----- Dataset records -----
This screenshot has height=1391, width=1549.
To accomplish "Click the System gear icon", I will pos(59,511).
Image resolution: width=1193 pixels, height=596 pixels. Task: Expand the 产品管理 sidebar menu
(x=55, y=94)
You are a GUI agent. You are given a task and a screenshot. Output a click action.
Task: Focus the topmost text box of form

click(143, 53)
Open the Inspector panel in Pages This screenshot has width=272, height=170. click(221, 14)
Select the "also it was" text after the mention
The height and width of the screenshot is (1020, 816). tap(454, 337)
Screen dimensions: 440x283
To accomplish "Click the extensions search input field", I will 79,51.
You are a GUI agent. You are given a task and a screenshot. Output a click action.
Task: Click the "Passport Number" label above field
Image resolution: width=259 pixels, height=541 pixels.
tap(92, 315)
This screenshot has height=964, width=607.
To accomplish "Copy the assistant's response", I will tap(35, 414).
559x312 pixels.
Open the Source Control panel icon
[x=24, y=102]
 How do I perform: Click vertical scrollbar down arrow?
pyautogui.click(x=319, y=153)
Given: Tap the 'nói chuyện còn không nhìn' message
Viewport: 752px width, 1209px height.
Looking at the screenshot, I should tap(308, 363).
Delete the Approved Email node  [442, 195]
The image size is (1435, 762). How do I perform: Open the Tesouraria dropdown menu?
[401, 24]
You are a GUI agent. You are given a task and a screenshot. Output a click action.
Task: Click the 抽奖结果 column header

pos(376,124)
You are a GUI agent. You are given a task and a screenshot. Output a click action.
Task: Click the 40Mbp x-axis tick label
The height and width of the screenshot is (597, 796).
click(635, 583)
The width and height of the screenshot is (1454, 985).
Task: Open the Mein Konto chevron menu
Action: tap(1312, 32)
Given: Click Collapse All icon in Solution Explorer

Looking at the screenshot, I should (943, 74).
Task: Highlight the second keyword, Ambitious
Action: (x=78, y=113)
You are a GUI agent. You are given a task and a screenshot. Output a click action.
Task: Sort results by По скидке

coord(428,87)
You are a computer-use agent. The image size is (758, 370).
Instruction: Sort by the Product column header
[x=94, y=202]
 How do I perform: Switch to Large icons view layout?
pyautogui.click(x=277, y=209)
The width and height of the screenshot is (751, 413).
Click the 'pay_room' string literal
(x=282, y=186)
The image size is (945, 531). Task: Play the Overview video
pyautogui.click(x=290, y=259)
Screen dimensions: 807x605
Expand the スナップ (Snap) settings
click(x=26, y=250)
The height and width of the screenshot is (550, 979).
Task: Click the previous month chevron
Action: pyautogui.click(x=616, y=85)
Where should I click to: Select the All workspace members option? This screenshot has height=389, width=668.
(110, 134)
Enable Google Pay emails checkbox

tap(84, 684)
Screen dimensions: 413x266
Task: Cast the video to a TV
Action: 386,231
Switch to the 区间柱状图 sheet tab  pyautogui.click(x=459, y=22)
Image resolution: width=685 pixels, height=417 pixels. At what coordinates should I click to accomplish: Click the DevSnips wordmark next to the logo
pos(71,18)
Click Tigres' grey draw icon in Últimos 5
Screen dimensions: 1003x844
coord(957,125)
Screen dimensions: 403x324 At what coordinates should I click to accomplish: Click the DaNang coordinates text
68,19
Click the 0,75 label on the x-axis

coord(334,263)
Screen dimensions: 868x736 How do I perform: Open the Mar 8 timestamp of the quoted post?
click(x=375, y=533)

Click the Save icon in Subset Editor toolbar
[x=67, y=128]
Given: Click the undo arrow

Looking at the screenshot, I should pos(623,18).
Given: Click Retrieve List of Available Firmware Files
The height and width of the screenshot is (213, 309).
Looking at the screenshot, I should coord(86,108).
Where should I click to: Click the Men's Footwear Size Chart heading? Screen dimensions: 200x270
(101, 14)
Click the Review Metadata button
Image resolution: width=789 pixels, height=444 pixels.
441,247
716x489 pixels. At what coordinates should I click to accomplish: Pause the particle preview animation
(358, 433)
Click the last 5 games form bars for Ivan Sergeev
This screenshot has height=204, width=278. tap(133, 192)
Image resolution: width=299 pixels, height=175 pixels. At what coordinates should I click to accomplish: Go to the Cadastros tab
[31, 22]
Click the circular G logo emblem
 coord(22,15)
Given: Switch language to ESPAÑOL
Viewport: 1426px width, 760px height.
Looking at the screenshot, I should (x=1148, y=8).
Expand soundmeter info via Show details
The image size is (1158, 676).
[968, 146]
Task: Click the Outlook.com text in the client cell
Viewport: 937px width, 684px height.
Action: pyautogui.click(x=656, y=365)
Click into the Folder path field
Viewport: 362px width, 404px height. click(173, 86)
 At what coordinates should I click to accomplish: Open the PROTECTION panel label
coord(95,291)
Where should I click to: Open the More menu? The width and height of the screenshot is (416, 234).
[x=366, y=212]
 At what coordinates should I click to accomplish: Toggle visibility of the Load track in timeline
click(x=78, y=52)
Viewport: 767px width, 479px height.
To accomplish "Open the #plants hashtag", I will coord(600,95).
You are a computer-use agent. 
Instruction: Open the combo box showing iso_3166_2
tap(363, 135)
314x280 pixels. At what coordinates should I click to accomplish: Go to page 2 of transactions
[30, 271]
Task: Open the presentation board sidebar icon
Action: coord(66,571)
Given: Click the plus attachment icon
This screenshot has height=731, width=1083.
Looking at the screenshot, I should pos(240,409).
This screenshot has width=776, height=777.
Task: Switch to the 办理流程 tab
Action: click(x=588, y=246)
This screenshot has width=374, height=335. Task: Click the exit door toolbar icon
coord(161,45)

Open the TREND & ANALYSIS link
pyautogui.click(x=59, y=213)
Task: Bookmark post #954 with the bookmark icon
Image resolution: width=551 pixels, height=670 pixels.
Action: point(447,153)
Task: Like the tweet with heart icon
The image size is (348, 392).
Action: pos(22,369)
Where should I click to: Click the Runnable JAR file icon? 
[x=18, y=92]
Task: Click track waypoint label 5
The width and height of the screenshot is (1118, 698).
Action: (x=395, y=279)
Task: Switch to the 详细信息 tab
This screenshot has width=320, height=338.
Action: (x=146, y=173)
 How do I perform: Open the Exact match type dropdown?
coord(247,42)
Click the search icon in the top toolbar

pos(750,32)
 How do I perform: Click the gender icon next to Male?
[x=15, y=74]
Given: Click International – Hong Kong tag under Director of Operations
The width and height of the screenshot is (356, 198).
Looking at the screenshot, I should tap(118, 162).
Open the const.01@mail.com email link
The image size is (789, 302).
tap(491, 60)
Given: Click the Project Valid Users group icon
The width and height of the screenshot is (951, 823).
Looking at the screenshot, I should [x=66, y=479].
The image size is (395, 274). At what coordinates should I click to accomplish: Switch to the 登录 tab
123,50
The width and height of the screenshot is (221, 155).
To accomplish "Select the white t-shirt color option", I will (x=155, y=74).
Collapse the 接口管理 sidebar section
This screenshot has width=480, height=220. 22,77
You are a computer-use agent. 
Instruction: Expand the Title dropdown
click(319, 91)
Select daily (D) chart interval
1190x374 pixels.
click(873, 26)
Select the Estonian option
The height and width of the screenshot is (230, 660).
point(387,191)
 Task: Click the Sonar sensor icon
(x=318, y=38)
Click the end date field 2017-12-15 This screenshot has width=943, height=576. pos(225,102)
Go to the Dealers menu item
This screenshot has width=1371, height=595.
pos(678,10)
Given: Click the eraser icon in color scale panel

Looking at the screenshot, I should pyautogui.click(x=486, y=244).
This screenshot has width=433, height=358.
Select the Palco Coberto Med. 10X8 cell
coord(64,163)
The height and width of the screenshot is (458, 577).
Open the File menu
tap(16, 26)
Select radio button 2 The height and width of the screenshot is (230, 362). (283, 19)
-----
[Work request]
In the answer, each line of the data must appear exactly as written.

[Written answer]
This screenshot has height=1391, width=1549.
To accomplish "Click the System gear icon", I will pos(59,511).
Image resolution: width=1193 pixels, height=596 pixels. Task: Expand the 产品管理 sidebar menu
(x=55, y=94)
You are a GUI agent. You are given a task and a screenshot. Output a click action.
Task: Focus the topmost text box of form

click(143, 53)
Open the Inspector panel in Pages This screenshot has width=272, height=170. click(221, 14)
Select the "also it was" text after the mention
The height and width of the screenshot is (1020, 816). tap(454, 337)
Screen dimensions: 440x283
To accomplish "Click the extensions search input field", I will 79,51.
You are a GUI agent. You are given a task and a screenshot. Output a click action.
Task: Click the "Passport Number" label above field
Image resolution: width=259 pixels, height=541 pixels.
tap(92, 315)
This screenshot has height=964, width=607.
To accomplish "Copy the assistant's response", I will tap(35, 414).
559x312 pixels.
Open the Source Control panel icon
[x=24, y=102]
 How do I perform: Click vertical scrollbar down arrow?
pyautogui.click(x=319, y=153)
Given: Tap the 'nói chuyện còn không nhìn' message
Viewport: 752px width, 1209px height.
Looking at the screenshot, I should tap(308, 363).
Delete the Approved Email node  [442, 195]
The image size is (1435, 762). How do I perform: Open the Tesouraria dropdown menu?
[401, 24]
You are a GUI agent. You are given a task and a screenshot. Output a click action.
Task: Click the 抽奖结果 column header

pos(376,124)
You are a GUI agent. You are given a task and a screenshot. Output a click action.
Task: Click the 40Mbp x-axis tick label
The height and width of the screenshot is (597, 796).
click(635, 583)
The width and height of the screenshot is (1454, 985).
Task: Open the Mein Konto chevron menu
Action: tap(1312, 32)
Given: Click Collapse All icon in Solution Explorer

Looking at the screenshot, I should (943, 74).
Task: Highlight the second keyword, Ambitious
Action: (x=78, y=113)
You are a GUI agent. You are given a task and a screenshot. Output a click action.
Task: Sort results by По скидке

coord(428,87)
You are a computer-use agent. The image size is (758, 370).
Instruction: Sort by the Product column header
[x=94, y=202]
 How do I perform: Switch to Large icons view layout?
pyautogui.click(x=277, y=209)
The width and height of the screenshot is (751, 413).
Click the 'pay_room' string literal
(x=282, y=186)
The image size is (945, 531). Task: Play the Overview video
pyautogui.click(x=290, y=259)
Screen dimensions: 807x605
Expand the スナップ (Snap) settings
click(x=26, y=250)
The height and width of the screenshot is (550, 979).
Task: Click the previous month chevron
Action: pyautogui.click(x=616, y=85)
Where should I click to: Select the All workspace members option? This screenshot has height=389, width=668.
(110, 134)
Enable Google Pay emails checkbox

tap(84, 684)
Screen dimensions: 413x266
Task: Cast the video to a TV
Action: 386,231
Switch to the 区间柱状图 sheet tab  pyautogui.click(x=459, y=22)
Image resolution: width=685 pixels, height=417 pixels. At what coordinates should I click to accomplish: Click the DevSnips wordmark next to the logo
pos(71,18)
Click Tigres' grey draw icon in Últimos 5
Screen dimensions: 1003x844
coord(957,125)
Screen dimensions: 403x324 At what coordinates should I click to accomplish: Click the DaNang coordinates text
68,19
Click the 0,75 label on the x-axis

coord(334,263)
Screen dimensions: 868x736 How do I perform: Open the Mar 8 timestamp of the quoted post?
click(x=375, y=533)

Click the Save icon in Subset Editor toolbar
[x=67, y=128]
Given: Click the undo arrow

Looking at the screenshot, I should pos(623,18).
Given: Click Retrieve List of Available Firmware Files
The height and width of the screenshot is (213, 309).
Looking at the screenshot, I should coord(86,108).
Where should I click to: Click the Men's Footwear Size Chart heading? Screen dimensions: 200x270
(101, 14)
Click the Review Metadata button
Image resolution: width=789 pixels, height=444 pixels.
441,247
716x489 pixels. At what coordinates should I click to accomplish: Pause the particle preview animation
(358, 433)
Click the last 5 games form bars for Ivan Sergeev
This screenshot has height=204, width=278. tap(133, 192)
Image resolution: width=299 pixels, height=175 pixels. At what coordinates should I click to accomplish: Go to the Cadastros tab
[31, 22]
Click the circular G logo emblem
 coord(22,15)
Given: Switch language to ESPAÑOL
Viewport: 1426px width, 760px height.
Looking at the screenshot, I should (x=1148, y=8).
Expand soundmeter info via Show details
The image size is (1158, 676).
[968, 146]
Task: Click the Outlook.com text in the client cell
Viewport: 937px width, 684px height.
Action: pyautogui.click(x=656, y=365)
Click into the Folder path field
Viewport: 362px width, 404px height. click(173, 86)
 At what coordinates should I click to accomplish: Open the PROTECTION panel label
coord(95,291)
Where should I click to: Open the More menu? The width and height of the screenshot is (416, 234).
[x=366, y=212]
 At what coordinates should I click to accomplish: Toggle visibility of the Load track in timeline
click(x=78, y=52)
Viewport: 767px width, 479px height.
To accomplish "Open the #plants hashtag", I will coord(600,95).
You are a computer-use agent. 
Instruction: Open the combo box showing iso_3166_2
tap(363, 135)
314x280 pixels. At what coordinates should I click to accomplish: Go to page 2 of transactions
[30, 271]
Task: Open the presentation board sidebar icon
Action: coord(66,571)
Given: Click the plus attachment icon
This screenshot has height=731, width=1083.
Looking at the screenshot, I should pos(240,409).
This screenshot has width=776, height=777.
Task: Switch to the 办理流程 tab
Action: click(x=588, y=246)
This screenshot has width=374, height=335. Task: Click the exit door toolbar icon
coord(161,45)

Open the TREND & ANALYSIS link
pyautogui.click(x=59, y=213)
Task: Bookmark post #954 with the bookmark icon
Image resolution: width=551 pixels, height=670 pixels.
Action: point(447,153)
Task: Like the tweet with heart icon
The image size is (348, 392).
Action: pos(22,369)
Where should I click to: Click the Runnable JAR file icon? 
[x=18, y=92]
Task: Click track waypoint label 5
The width and height of the screenshot is (1118, 698).
Action: (x=395, y=279)
Task: Switch to the 详细信息 tab
This screenshot has width=320, height=338.
Action: (x=146, y=173)
 How do I perform: Open the Exact match type dropdown?
coord(247,42)
Click the search icon in the top toolbar

pos(750,32)
 How do I perform: Click the gender icon next to Male?
[x=15, y=74]
Given: Click International – Hong Kong tag under Director of Operations
The width and height of the screenshot is (356, 198).
Looking at the screenshot, I should tap(118, 162).
Open the const.01@mail.com email link
The image size is (789, 302).
tap(491, 60)
Given: Click the Project Valid Users group icon
The width and height of the screenshot is (951, 823).
Looking at the screenshot, I should [x=66, y=479].
The image size is (395, 274). At what coordinates should I click to accomplish: Switch to the 登录 tab
123,50
The width and height of the screenshot is (221, 155).
To accomplish "Select the white t-shirt color option", I will (x=155, y=74).
Collapse the 接口管理 sidebar section
This screenshot has width=480, height=220. 22,77
You are a computer-use agent. 
Instruction: Expand the Title dropdown
click(319, 91)
Select daily (D) chart interval
1190x374 pixels.
click(873, 26)
Select the Estonian option
The height and width of the screenshot is (230, 660).
point(387,191)
 Task: Click the Sonar sensor icon
(x=318, y=38)
Click the end date field 2017-12-15 This screenshot has width=943, height=576. pos(225,102)
Go to the Dealers menu item
This screenshot has width=1371, height=595.
pos(678,10)
Given: Click the eraser icon in color scale panel

Looking at the screenshot, I should pyautogui.click(x=486, y=244).
This screenshot has width=433, height=358.
Select the Palco Coberto Med. 10X8 cell
coord(64,163)
The height and width of the screenshot is (458, 577).
Open the File menu
tap(16, 26)
Select radio button 2 The height and width of the screenshot is (230, 362). (283, 19)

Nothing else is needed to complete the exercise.